Parabon NanoLabs, a leading designer and manufacturer of breakthrough products at the nanoscale, announced today its award of a National Science Foundation (NSF) Small Business Innovative Research (SBIR) grant.
The grant will be used to demonstrate the viability of a new class of anticancer molecules that are engineered to automatically self-assemble from interlocking strands of synthetic DNA. It was a combination of innovations - DNA nanotechnology fabrication and grid computing sequence optimization - that led to Parabon NanoLabs' award.

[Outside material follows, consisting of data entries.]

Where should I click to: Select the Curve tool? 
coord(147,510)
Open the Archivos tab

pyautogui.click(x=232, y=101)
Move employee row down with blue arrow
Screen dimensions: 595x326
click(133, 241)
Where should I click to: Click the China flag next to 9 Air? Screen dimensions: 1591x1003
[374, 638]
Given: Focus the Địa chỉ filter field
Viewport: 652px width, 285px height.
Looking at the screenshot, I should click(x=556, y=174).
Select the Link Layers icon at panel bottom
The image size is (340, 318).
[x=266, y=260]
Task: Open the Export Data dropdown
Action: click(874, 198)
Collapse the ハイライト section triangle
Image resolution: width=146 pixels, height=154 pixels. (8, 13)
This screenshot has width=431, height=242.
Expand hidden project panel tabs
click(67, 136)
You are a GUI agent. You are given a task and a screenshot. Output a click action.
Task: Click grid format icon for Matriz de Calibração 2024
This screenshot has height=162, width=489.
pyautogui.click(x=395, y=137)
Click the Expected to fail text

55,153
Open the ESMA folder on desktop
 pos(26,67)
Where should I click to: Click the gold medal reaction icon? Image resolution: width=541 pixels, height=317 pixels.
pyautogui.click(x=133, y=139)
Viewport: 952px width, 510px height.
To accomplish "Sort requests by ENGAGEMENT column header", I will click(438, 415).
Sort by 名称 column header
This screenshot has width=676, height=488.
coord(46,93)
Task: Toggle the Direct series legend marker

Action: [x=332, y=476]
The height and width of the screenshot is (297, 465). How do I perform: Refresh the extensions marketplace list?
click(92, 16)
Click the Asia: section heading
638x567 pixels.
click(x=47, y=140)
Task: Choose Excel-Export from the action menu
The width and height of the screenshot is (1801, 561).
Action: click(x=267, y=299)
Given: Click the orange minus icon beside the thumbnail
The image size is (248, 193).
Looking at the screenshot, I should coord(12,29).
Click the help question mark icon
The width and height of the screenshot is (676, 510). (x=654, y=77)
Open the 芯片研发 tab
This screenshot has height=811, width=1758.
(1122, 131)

Unlike other therapeutics, Parabon's compounds are deliberately engineered to solve specific therapeutic goals using an approach that effectively replaces the current paradigm of "drug discovery" with that of "drug design." By affixing molecular subcomponents (e.g., antibodies, pharmaceuticals and enzymes) to strands of DNA that are pre-sequenced to attach to one another to form composite constructs, Parabon NanoLabs researchers produce therapeutics that are able to precisely target and destroy individual cancer cells, without damaging surrounding healthy tissue. The highly competitive SBIR award from NSF will fund pre-clinical experiments, designed in collaboration with researchers at a leading pharmaceutical company, to validate the approach and demonstrate the efficacy of these novel compounds.